Copy the chronic fatigue blog post from "So this blog" up to and including "lights for me.", swapping "dark cave" for "deep tunnel".

Excerpt to read:

○ ○ ○ ○

Blankets, headphones and camomile tea; Jesus, my bed and me


Click here to listen to me read it


Discoveries of a chronically-fatigued Katy


So this blog is a bit different because I have a specific audience in mind, but please feel free to listen in. Much of the time I feel the things Jesus is drawing my attention to are helpful for all of us, and I want to share them out like handfuls of treasure for whoever wants to collect them. But this one is a little different. I sort of want to put a light here in a dark cave because when I came to that place myself I didn’t really know where I was. It took me a while but I did find lights there that people had left for me. The nature of chronic illness is that most of us are limited in ways that make it difficult to connect with each other. But it was in books and writing and messages from people who have gone before me that I was able to find some light to illuminate the new space I was in. Thank you to all who left lights for me.


And this is for you - you who have newly found that you have ‘the stucks’; you who are wrestling with it and of course, my forgetful self.

○ ○ ○ ○

Raw data:

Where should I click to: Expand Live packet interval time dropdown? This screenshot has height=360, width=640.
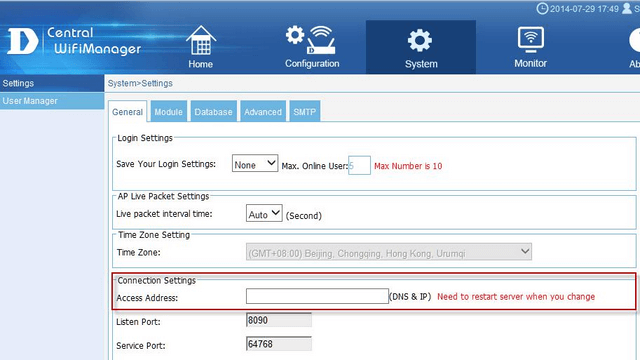(264, 213)
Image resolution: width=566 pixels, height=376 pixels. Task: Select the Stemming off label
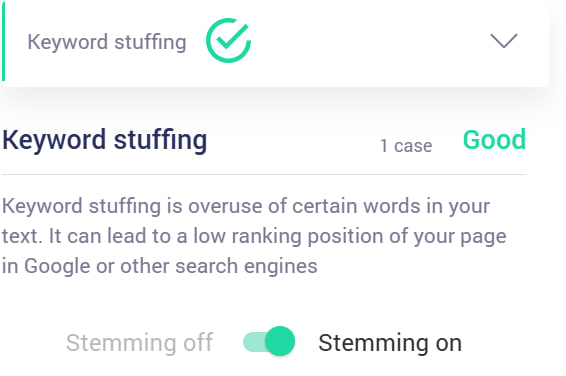point(139,342)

○ ○ ○ ○

Exercise answer:
So this blog is a bit different because I have a specific audience in mind, but please feel free to listen in. Much of the time I feel the things Jesus is drawing my attention to are helpful for all of us, and I want to share them out like handfuls of treasure for whoever wants to collect them. But this one is a little different. I sort of want to put a light here in a deep tunnel because when I came to that place myself I didn’t really know where I was. It took me a while but I did find lights there that people had left for me. The nature of chronic illness is that most of us are limited in ways that make it difficult to connect with each other. But it was in books and writing and messages from people who have gone before me that I was able to find some light to illuminate the new space I was in. Thank you to all who left lights for me.